What is expected:
In the records below, take the line containing "The height and width of the screenshot is (1304, 2576)." and reproduce it and every subsequent line exactly, adding nothing.

Records to use:
- Opening Delimiter -

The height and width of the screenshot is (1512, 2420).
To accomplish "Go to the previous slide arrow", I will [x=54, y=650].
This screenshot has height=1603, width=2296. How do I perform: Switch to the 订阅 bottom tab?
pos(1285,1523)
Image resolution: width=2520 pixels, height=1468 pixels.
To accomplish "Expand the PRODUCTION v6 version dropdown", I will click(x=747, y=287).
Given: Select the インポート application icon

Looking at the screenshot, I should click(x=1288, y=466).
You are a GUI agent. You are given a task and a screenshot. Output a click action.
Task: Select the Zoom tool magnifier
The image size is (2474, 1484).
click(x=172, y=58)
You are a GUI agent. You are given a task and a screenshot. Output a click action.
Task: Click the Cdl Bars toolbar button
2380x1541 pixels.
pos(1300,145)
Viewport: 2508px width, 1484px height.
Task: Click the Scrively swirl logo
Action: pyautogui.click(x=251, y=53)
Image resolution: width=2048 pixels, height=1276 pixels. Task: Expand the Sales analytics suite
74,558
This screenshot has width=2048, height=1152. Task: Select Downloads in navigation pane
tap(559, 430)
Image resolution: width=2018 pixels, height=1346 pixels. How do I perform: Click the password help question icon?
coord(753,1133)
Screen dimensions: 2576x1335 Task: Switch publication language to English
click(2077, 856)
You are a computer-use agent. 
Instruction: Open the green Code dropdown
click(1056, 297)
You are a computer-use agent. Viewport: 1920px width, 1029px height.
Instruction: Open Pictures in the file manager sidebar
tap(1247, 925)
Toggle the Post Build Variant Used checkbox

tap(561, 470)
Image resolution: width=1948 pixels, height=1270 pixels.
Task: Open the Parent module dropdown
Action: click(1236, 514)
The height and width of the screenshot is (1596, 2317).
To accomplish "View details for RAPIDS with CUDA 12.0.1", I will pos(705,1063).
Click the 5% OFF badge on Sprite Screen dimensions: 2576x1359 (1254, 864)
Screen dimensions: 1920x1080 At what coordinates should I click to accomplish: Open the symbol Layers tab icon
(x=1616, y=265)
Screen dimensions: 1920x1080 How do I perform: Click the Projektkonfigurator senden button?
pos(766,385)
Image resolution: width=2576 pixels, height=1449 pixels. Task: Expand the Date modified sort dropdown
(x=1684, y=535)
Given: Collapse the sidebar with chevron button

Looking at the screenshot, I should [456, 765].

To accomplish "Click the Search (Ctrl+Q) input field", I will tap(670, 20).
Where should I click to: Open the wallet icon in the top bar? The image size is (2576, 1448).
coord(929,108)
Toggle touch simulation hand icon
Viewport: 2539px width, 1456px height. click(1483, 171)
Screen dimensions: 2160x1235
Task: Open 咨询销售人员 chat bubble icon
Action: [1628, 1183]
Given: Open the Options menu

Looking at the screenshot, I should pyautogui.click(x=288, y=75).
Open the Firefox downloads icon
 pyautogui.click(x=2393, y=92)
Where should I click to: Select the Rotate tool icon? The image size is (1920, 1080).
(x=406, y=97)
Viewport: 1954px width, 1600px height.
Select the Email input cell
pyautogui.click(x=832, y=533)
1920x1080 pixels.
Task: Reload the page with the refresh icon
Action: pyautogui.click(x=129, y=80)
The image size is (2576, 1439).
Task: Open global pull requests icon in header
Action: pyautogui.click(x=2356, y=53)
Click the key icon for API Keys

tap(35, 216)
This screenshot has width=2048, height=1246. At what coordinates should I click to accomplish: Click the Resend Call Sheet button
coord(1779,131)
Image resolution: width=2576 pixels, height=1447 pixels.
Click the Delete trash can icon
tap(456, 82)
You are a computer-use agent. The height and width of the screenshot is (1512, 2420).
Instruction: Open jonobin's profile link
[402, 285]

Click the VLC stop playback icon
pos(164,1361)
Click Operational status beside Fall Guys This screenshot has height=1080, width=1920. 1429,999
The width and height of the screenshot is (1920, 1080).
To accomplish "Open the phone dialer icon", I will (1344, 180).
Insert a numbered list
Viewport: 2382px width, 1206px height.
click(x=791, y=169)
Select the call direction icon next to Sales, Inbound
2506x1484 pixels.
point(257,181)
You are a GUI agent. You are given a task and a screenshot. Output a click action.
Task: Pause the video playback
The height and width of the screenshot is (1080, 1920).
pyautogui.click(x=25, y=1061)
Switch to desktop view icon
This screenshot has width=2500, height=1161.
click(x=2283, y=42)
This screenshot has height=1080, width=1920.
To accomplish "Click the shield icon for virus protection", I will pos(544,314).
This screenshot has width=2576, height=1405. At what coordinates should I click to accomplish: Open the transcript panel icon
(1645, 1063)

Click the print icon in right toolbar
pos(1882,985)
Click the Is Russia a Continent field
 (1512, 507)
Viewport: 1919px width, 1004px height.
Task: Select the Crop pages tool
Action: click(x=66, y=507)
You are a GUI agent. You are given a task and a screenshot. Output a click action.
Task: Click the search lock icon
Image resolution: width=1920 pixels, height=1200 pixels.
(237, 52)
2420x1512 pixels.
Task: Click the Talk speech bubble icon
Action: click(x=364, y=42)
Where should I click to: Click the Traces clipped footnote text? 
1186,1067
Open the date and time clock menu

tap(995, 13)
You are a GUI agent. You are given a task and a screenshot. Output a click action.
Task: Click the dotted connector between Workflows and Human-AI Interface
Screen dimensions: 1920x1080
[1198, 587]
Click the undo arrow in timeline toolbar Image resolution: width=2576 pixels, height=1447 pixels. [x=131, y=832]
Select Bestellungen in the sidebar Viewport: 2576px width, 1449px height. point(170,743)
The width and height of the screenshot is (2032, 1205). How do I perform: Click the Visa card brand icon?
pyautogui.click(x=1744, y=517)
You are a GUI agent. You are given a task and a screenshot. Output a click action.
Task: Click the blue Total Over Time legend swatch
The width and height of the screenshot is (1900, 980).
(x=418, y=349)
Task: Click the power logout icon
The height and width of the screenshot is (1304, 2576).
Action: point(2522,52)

- Closing Delimiter -

Answer box:
The height and width of the screenshot is (1304, 2576).
Action: point(2522,52)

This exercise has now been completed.